Abstract 11991: Fasting Induced Autophagy in the Murine Heart Occurs Independently of mTOR Signaling
Autophagy is a conserved and orchestrated process by which cellular organelles are degraded after being engulfed in double-membrane structures that are targeted for lysosomal degradation. Starvation is a potent inducer of autophagy in the heart, although the upstream signaling pathways that regulate this are incompletely understood. The mammalian target of rapamycin (mTOR) exists in two distinct complexes and suppresses autophagy through direct phosphorylation of Ulk1 and FOXO. However, in contrast to yeast, mTOR inhibition with rapamycin does not consistently induce autophagy in mouse tissues.

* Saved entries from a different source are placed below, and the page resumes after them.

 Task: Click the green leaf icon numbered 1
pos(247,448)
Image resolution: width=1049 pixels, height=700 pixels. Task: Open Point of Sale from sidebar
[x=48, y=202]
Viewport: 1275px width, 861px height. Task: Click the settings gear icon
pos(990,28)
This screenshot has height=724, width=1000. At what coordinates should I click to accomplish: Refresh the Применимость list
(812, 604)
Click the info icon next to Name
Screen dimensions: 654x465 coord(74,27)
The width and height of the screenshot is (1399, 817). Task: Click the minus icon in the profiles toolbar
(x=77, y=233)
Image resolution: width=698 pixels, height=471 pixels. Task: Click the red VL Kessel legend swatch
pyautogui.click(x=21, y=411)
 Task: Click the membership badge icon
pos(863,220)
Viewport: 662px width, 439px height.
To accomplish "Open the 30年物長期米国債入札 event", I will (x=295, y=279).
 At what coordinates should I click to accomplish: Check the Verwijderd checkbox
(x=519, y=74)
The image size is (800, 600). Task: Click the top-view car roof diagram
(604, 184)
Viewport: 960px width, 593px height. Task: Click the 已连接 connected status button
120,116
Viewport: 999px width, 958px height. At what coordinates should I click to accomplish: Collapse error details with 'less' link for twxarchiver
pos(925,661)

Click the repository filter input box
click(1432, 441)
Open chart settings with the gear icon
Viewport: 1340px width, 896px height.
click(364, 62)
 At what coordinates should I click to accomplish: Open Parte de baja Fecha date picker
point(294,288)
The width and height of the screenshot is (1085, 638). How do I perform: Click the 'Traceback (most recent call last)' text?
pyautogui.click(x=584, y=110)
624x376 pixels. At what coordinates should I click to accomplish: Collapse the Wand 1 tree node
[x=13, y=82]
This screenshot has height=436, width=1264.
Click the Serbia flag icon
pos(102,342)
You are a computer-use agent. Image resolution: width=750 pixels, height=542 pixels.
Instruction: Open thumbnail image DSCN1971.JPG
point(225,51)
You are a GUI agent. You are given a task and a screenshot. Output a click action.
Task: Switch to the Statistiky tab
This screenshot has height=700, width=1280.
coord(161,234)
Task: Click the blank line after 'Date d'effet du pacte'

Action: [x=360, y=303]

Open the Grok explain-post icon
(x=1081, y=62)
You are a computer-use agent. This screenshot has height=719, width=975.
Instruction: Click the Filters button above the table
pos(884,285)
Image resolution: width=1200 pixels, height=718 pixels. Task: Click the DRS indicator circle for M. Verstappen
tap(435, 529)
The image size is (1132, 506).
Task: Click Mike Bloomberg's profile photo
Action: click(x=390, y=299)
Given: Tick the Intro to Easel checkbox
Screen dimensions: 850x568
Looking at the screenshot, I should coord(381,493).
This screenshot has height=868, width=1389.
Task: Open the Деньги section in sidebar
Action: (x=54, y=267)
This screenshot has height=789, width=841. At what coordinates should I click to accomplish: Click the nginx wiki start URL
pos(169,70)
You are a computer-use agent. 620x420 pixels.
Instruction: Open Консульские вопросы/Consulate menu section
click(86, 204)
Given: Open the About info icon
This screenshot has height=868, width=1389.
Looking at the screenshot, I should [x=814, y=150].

To further investigate the role of mTOR in the regulation of cardiac autophagy in the fasted and fed states, we generated inducible cardiac specific mTOR deficient mice by mating compound transgenic mice harboring the reverse doxycycline (Dox) transactivator (rtTA), TetO-Cre and floxed mTOR alleles to generate rtTA::TetO-Cre::mTORfl/fl mice (iC-mTOR-KO), in which deletion of mTOR can be temporally controlled by Dox treatment. 3 weeks after Dox treatment, the iC-mTOR-KO hearts exhibited a 91% reduction of mTOR mRNA levels and an 86% reduction of mTOR protein levels. Insulin-stimulated phosphorylation of S6 on Ser235/236 and Akt on Ser473 were reduced, while phosphorylation on Akt Thr308 was increased, consistent with impaired insulin-mediated activation of mTOR and PDK2, but preserved activation of PDK1. 4 weeks after initial Dox treatment, iC-mTOR-KO hearts had normal cardiac function as measured by echocardiography; by 6 weeks the iC-mTOR-KO hearts had a 26.5% reduction in fraction shortening (FS) and by 8-10 weeks, the majority of the iC-mTOR-KO mice died. Interestingly, 3 weeks after initial Dox treatment, the autophagy marker LC3-II was unchanged and fasting increased LC3-II in iC-mTOR-KO hearts to the same extent as fasted control mice. Moreover, insulin suppressed starvation-induced autophagy in H9C2 cells in the presence of rapamycin. Finally, inducible (Tet off) overexpression of Akt, reduced autophagy in murine hearts despite mTOR inhibition by rapamycin treatment. Taken together, these data suggest that growth factor and fasting regulated autophagy in the murine heart is mediated via Akt-dependent but mTOR-independent pathways.
- © 2011 by American Heart Association, Inc.